Signed-off-by: Andrea Spadaccini <spadaccio@google.com>
Reviewed-by: Michael Hanselmann <hansmi@google.com>

diff --git a/lib/constants.py b/lib/constants.py
index c9e1c5c..dfb541a 100644 (file)
--- a/lib/constants.py
+++ b/lib/constants.py
@@ -687,6 +687,8 @@ HV_KVM_SPICE_ZLIB_GLZ_IMG_COMPR = "spice_zlib_glz_wan_compression"
 HV_KVM_SPICE_STREAMING_VIDEO_DETECTION = "spice_streaming_video"
 HV_KVM_SPICE_AUDIO_COMPR = "spice_playback_compression"
 HV_KVM_SPICE_USE_TLS = "spice_use_tls"
+HV_KVM_SPICE_TLS_CIPHERS = "spice_tls_ciphers"
+HV_KVM_SPICE_USE_VDAGENT = "spice_use_vdagent"
 HV_ACPI = "acpi"
 HV_PAE = "pae"
 HV_USE_BOOTLOADER = "use_bootloader"
@@ -739,6 +741,8 @@ HVS_PARAMETER_TYPES = {
   HV_KVM_SPICE_STREAMING_VIDEO_DETECTION: VTYPE_STRING,
   HV_KVM_SPICE_AUDIO_COMPR: VTYPE_BOOL,
   HV_KVM_SPICE_USE_TLS: VTYPE_BOOL,
+  HV_KVM_SPICE_TLS_CIPHERS: VTYPE_STRING,
+  HV_KVM_SPICE_USE_VDAGENT: VTYPE_BOOL,
   HV_ACPI: VTYPE_BOOL,
   HV_PAE: VTYPE_BOOL,
   HV_USE_BOOTLOADER: VTYPE_BOOL,
@@ -1365,6 +1369,8 @@ HVC_DEFAULTS = {
     HV_KVM_SPICE_STREAMING_VIDEO_DETECTION: "",
     HV_KVM_SPICE_AUDIO_COMPR: True,
     HV_KVM_SPICE_USE_TLS: False,
+    HV_KVM_SPICE_TLS_CIPHERS: OPENSSL_CIPHERS,
+    HV_KVM_SPICE_USE_VDAGENT: True,
     HV_KVM_FLOPPY_IMAGE_PATH: "",
     HV_CDROM_IMAGE_PATH: "",
     HV_KVM_CDROM2_IMAGE_PATH: "",

diff --git a/lib/hypervisor/hv_kvm.py b/lib/hypervisor/hv_kvm.py
index ad7cc2d..2f1b67d 100644 (file)
--- a/lib/hypervisor/hv_kvm.py
+++ b/lib/hypervisor/hv_kvm.py
@@ -433,6 +433,8 @@ class KVMHypervisor(hv_base.BaseHypervisor):
         constants.HT_KVM_SPICE_VALID_VIDEO_STREAM_DETECTION_OPTIONS),
     constants.HV_KVM_SPICE_AUDIO_COMPR: hv_base.NO_CHECK,
     constants.HV_KVM_SPICE_USE_TLS: hv_base.NO_CHECK,
+    constants.HV_KVM_SPICE_TLS_CIPHERS: hv_base.NO_CHECK,
+    constants.HV_KVM_SPICE_USE_VDAGENT: hv_base.NO_CHECK,
     constants.HV_KVM_FLOPPY_IMAGE_PATH: hv_base.OPT_FILE_CHECK,
     constants.HV_CDROM_IMAGE_PATH: hv_base.OPT_FILE_CHECK,
     constants.HV_KVM_CDROM2_IMAGE_PATH: hv_base.OPT_FILE_CHECK,
@@ -1037,6 +1039,9 @@ class KVMHypervisor(hv_base.BaseHypervisor):
             instance.network_port, constants.SPICE_CACERT_FILE)

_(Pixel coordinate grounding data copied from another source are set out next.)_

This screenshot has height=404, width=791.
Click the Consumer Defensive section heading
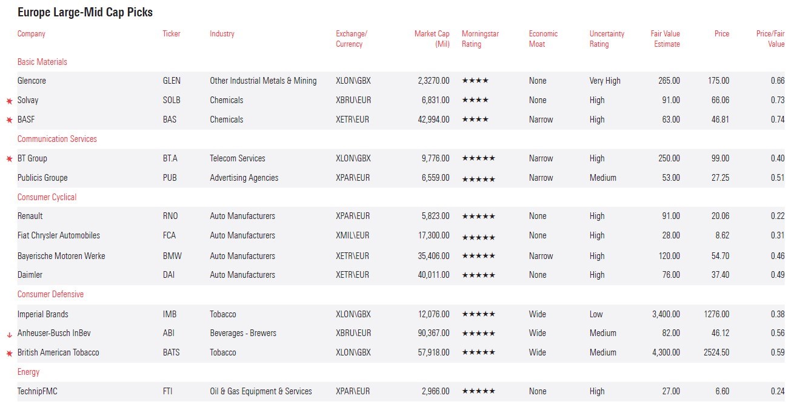(50, 294)
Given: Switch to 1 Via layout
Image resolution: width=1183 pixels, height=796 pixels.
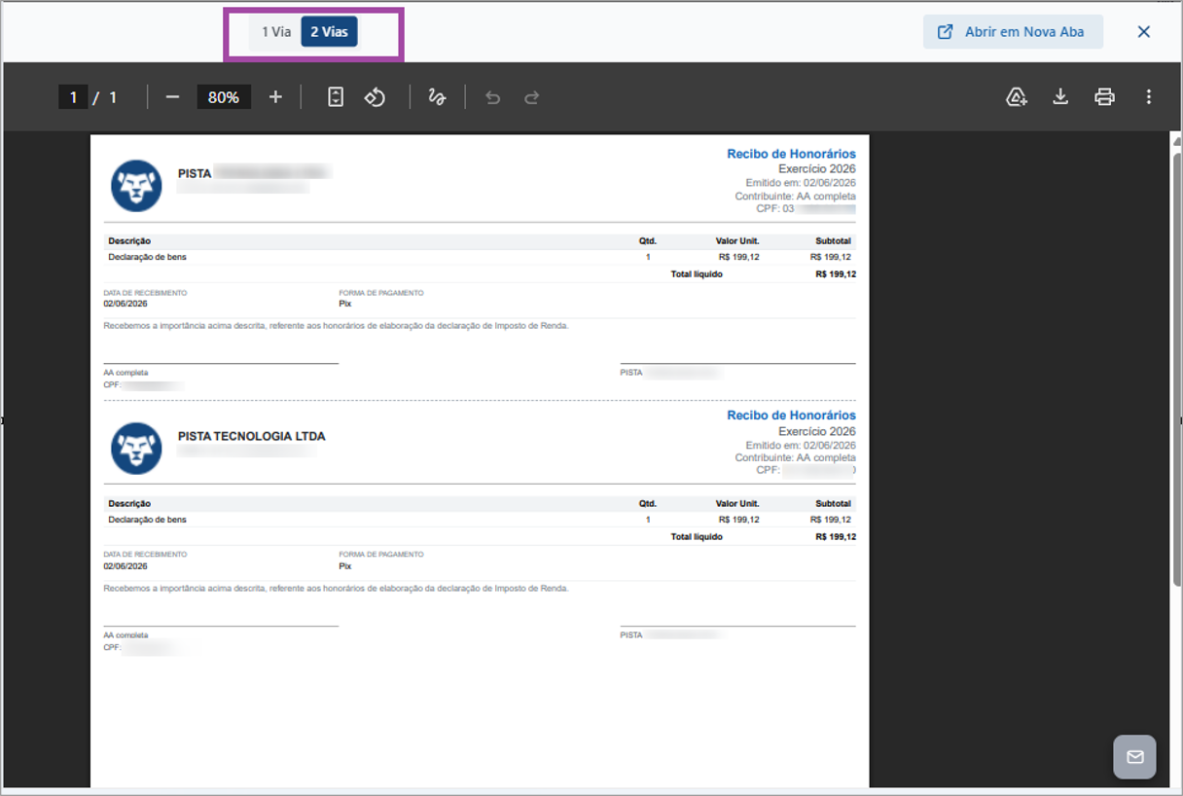Looking at the screenshot, I should pos(276,32).
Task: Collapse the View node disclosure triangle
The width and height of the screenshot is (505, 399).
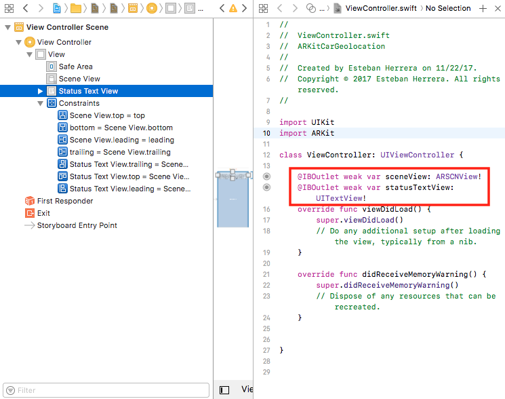Action: click(x=29, y=54)
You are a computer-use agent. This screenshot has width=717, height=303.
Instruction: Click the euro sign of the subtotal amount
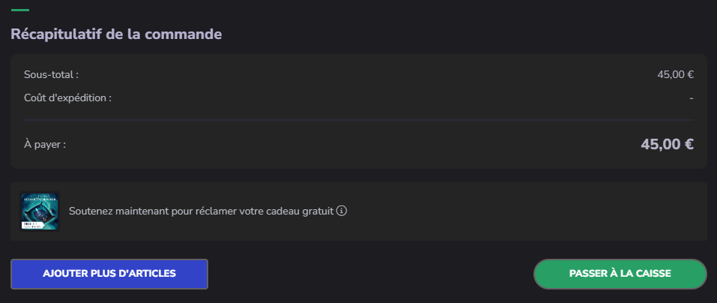click(690, 75)
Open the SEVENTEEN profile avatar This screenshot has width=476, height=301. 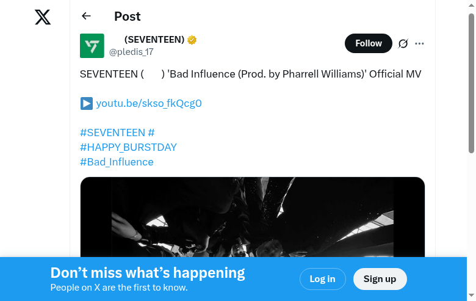tap(92, 46)
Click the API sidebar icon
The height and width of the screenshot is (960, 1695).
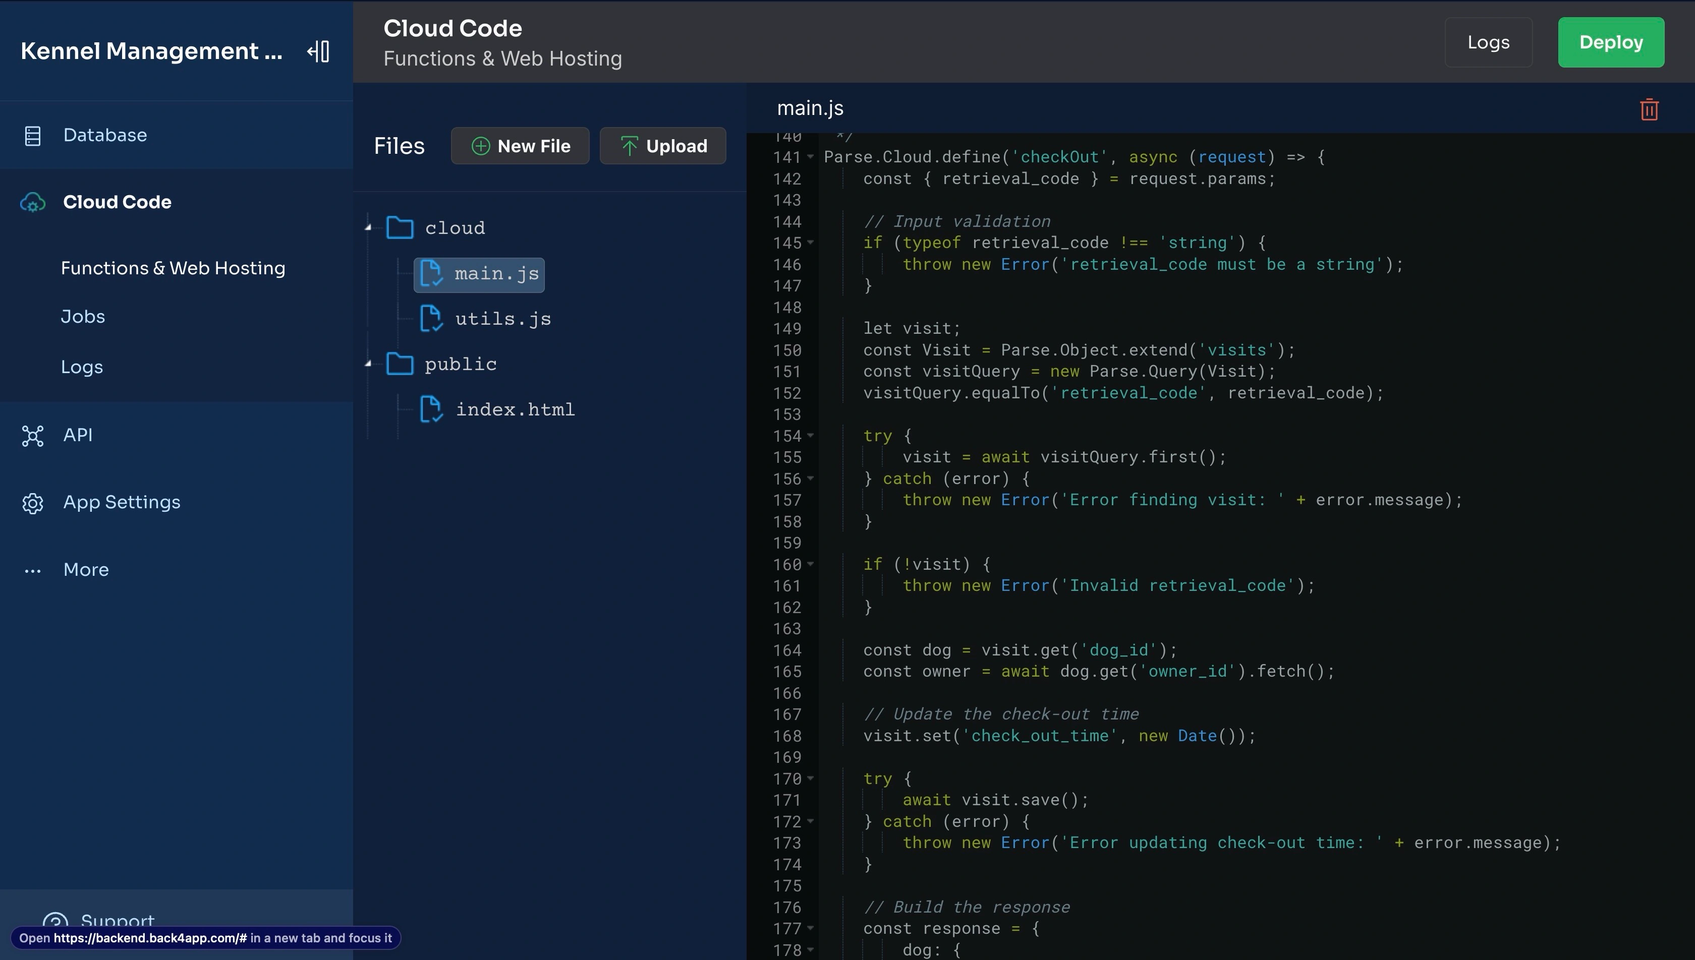pyautogui.click(x=31, y=435)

         spice_arg = "%s,x509-key-file=%s,x509-cert-file=%s" % (spice_arg,
             constants.SPICE_CERT_FILE, constants.SPICE_CERT_FILE)

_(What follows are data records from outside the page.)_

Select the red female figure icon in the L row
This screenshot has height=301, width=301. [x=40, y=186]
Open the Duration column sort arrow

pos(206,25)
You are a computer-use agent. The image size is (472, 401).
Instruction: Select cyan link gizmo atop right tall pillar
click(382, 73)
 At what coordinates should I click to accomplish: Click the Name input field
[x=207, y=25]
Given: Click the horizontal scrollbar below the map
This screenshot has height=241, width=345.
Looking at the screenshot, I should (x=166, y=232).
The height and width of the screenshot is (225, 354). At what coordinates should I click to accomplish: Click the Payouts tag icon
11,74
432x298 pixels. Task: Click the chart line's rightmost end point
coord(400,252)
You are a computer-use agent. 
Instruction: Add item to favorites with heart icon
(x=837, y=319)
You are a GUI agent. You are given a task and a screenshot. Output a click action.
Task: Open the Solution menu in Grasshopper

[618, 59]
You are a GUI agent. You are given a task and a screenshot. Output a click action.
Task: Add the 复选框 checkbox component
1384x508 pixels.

+        tls_ciphers = hvp[constants.HV_KVM_SPICE_TLS_CIPHERS]
+        if tls_ciphers:
+          spice_arg = "%s,tls-ciphers=%s" % (spice_arg, tls_ciphers)
       else:
         spice_arg = "%s,port=%s" % (spice_arg, instance.network_port)
 
@@ -1065,6 +1070,8 @@ class KVMHypervisor(hv_base.BaseHypervisor):
       # Audio compression, by default in qemu-kvm it is on
       if not hvp[constants.HV_KVM_SPICE_AUDIO_COMPR]:
         spice_arg = "%s,playback-compression=off" % spice_arg
+      if not hvp[constants.HV_KVM_SPICE_USE_VDAGENT]:
+        spice_arg = "%s,agent-mouse=off" % spice_arg
 
       logging.info("KVM: SPICE will listen on port %s", instance.network_port)

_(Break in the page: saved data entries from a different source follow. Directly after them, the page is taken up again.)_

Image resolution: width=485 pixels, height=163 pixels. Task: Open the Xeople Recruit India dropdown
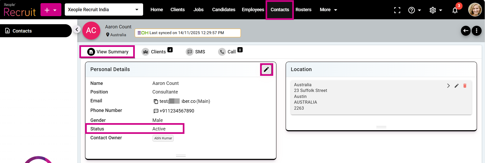104,10
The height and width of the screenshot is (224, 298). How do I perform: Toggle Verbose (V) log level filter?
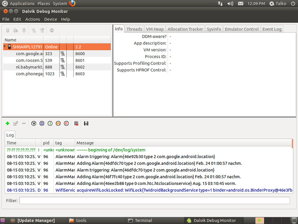tap(34, 124)
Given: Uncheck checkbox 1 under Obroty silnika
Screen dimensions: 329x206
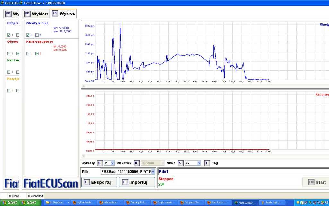Looking at the screenshot, I should tap(28, 35).
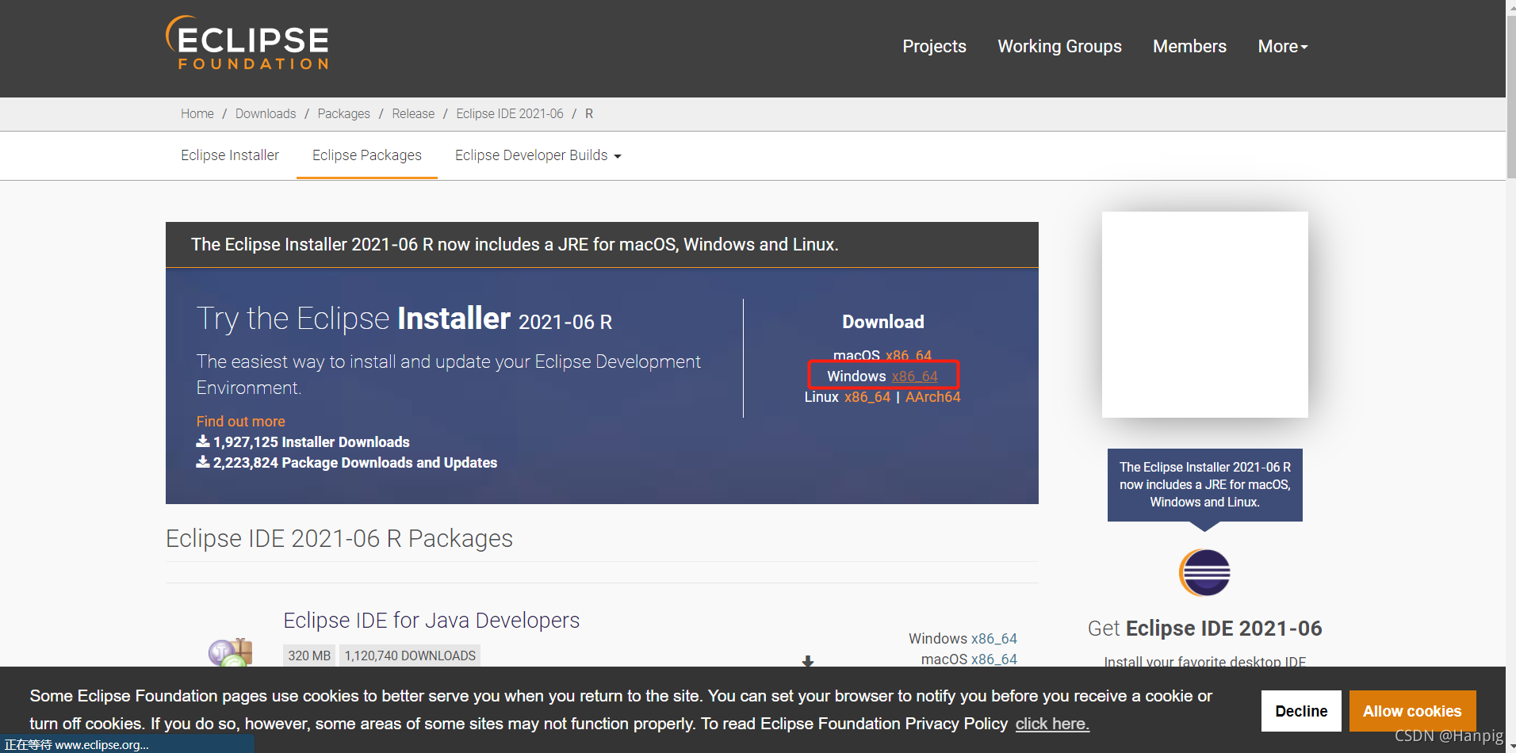The height and width of the screenshot is (753, 1516).
Task: Go to the Downloads breadcrumb
Action: pos(266,114)
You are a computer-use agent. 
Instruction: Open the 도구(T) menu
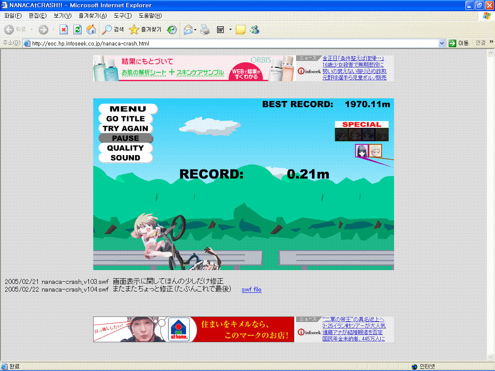[122, 16]
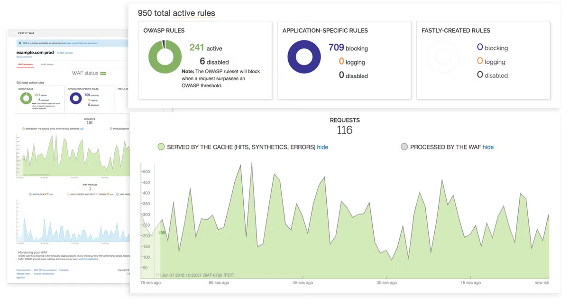The height and width of the screenshot is (299, 569).
Task: Click the gray Processed by the WAF legend circle
Action: [x=404, y=147]
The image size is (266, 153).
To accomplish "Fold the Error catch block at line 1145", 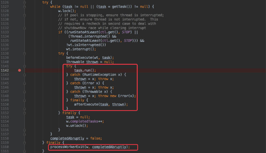I will [x=25, y=83].
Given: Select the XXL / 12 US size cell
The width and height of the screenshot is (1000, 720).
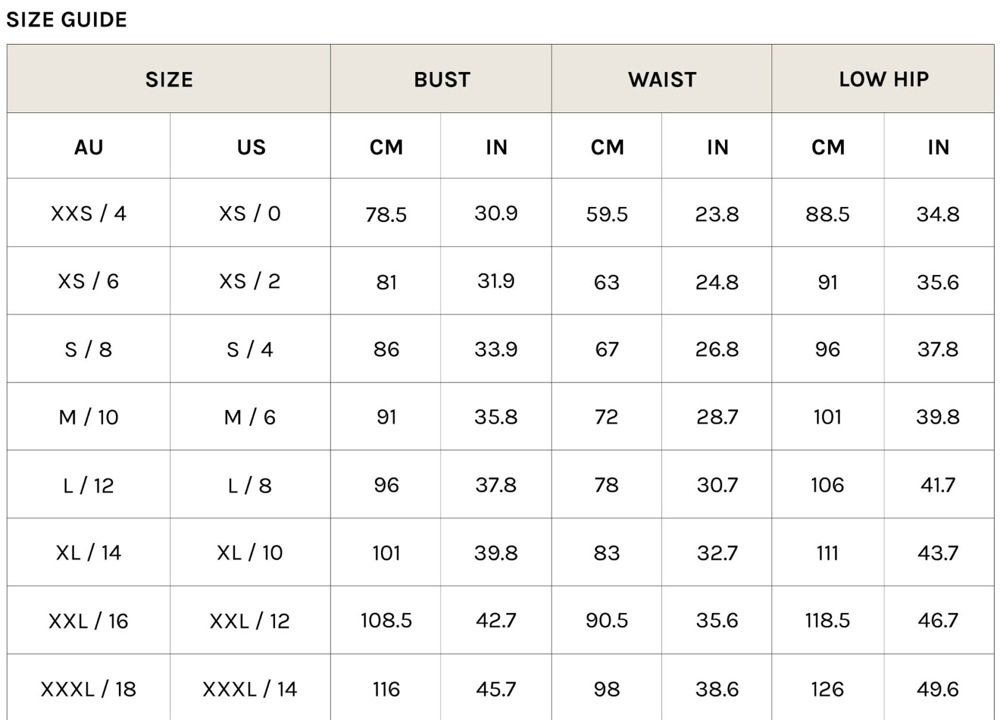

       kvm_cmd.extend(["-spice", spice_arg])

diff --git a/man/gnt-instance.rst b/man/gnt-instance.rst
index 16bf89b..9d88938 100644 (file)
--- a/man/gnt-instance.rst
+++ b/man/gnt-instance.rst
@@ -359,6 +359,17 @@ spice\_use\_tls
     Specifies that the SPICE server must use TLS to encrypt all the
     traffic with the client.
 
+spice\_tls\_ciphers
+    Valid for the KVM hypervisor.
+
+    Specifies a list of comma-separated ciphers that SPICE should use
+    for TLS connections. For the format, see man cipher(1).
+
+spice\_use\_vdagent
+    Valid for the KVM hypervisor.
+
+    Enables or disables passing mouse events via SPICE vdagent.
+
 acpi
     Valid for the Xen HVM and KVM hypervisors.